*Task objective:* Please restate each entry that follows word for word.

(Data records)
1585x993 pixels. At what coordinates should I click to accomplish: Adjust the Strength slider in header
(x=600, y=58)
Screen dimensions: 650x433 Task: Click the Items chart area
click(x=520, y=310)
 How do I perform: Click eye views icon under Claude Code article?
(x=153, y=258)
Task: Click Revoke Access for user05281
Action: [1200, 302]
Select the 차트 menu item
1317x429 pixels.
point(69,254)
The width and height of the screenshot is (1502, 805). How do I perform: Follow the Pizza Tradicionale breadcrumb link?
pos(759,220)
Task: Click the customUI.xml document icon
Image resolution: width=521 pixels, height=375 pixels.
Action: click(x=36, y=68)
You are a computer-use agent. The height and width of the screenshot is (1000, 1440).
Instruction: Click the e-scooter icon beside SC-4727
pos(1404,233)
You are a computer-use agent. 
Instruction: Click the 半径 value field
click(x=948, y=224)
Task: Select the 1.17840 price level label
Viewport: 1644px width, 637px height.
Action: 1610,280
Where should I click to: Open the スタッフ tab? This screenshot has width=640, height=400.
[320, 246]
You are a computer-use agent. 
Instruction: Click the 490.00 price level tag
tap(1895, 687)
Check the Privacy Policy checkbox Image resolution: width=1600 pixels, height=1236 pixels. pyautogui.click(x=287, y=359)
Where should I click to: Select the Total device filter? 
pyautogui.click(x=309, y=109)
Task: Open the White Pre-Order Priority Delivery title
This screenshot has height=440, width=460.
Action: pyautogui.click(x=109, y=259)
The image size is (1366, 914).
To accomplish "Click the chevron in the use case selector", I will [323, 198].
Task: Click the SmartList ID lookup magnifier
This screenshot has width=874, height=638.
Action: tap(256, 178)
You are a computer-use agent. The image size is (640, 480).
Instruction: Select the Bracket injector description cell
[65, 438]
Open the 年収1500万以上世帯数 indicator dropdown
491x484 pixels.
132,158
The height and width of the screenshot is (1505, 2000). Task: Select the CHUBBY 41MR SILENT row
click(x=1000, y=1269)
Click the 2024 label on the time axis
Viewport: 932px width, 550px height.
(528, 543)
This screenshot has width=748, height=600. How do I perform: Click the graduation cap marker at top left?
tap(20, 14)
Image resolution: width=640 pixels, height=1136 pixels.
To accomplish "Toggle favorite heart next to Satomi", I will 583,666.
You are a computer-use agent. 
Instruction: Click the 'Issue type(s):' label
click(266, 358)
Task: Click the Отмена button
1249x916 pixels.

*Output of the exercise:*
1585x993 pixels. At what coordinates should I click to accomplish: Adjust the Strength slider in header
(x=600, y=58)
Screen dimensions: 650x433 Task: Click the Items chart area
click(x=520, y=310)
 How do I perform: Click eye views icon under Claude Code article?
(x=153, y=258)
Task: Click Revoke Access for user05281
Action: [1200, 302]
Select the 차트 menu item
1317x429 pixels.
point(69,254)
The width and height of the screenshot is (1502, 805). How do I perform: Follow the Pizza Tradicionale breadcrumb link?
pos(759,220)
Task: Click the customUI.xml document icon
Image resolution: width=521 pixels, height=375 pixels.
Action: click(x=36, y=68)
You are a computer-use agent. The height and width of the screenshot is (1000, 1440).
Instruction: Click the e-scooter icon beside SC-4727
pos(1404,233)
You are a computer-use agent. 
Instruction: Click the 半径 value field
click(x=948, y=224)
Task: Select the 1.17840 price level label
Viewport: 1644px width, 637px height.
Action: 1610,280
Where should I click to: Open the スタッフ tab? This screenshot has width=640, height=400.
[320, 246]
You are a computer-use agent. 
Instruction: Click the 490.00 price level tag
tap(1895, 687)
Check the Privacy Policy checkbox Image resolution: width=1600 pixels, height=1236 pixels. pyautogui.click(x=287, y=359)
Where should I click to: Select the Total device filter? 
pyautogui.click(x=309, y=109)
Task: Open the White Pre-Order Priority Delivery title
This screenshot has height=440, width=460.
Action: pyautogui.click(x=109, y=259)
The image size is (1366, 914).
To accomplish "Click the chevron in the use case selector", I will [323, 198].
Task: Click the SmartList ID lookup magnifier
This screenshot has width=874, height=638.
Action: tap(256, 178)
You are a computer-use agent. The image size is (640, 480).
Instruction: Select the Bracket injector description cell
[65, 438]
Open the 年収1500万以上世帯数 indicator dropdown
491x484 pixels.
132,158
The height and width of the screenshot is (1505, 2000). Task: Select the CHUBBY 41MR SILENT row
click(x=1000, y=1269)
Click the 2024 label on the time axis
Viewport: 932px width, 550px height.
(528, 543)
This screenshot has width=748, height=600. How do I perform: Click the graduation cap marker at top left?
tap(20, 14)
Image resolution: width=640 pixels, height=1136 pixels.
To accomplish "Toggle favorite heart next to Satomi", I will 583,666.
You are a computer-use agent. 
Instruction: Click the 'Issue type(s):' label
click(266, 358)
Task: Click the Отмена button
1249x916 pixels.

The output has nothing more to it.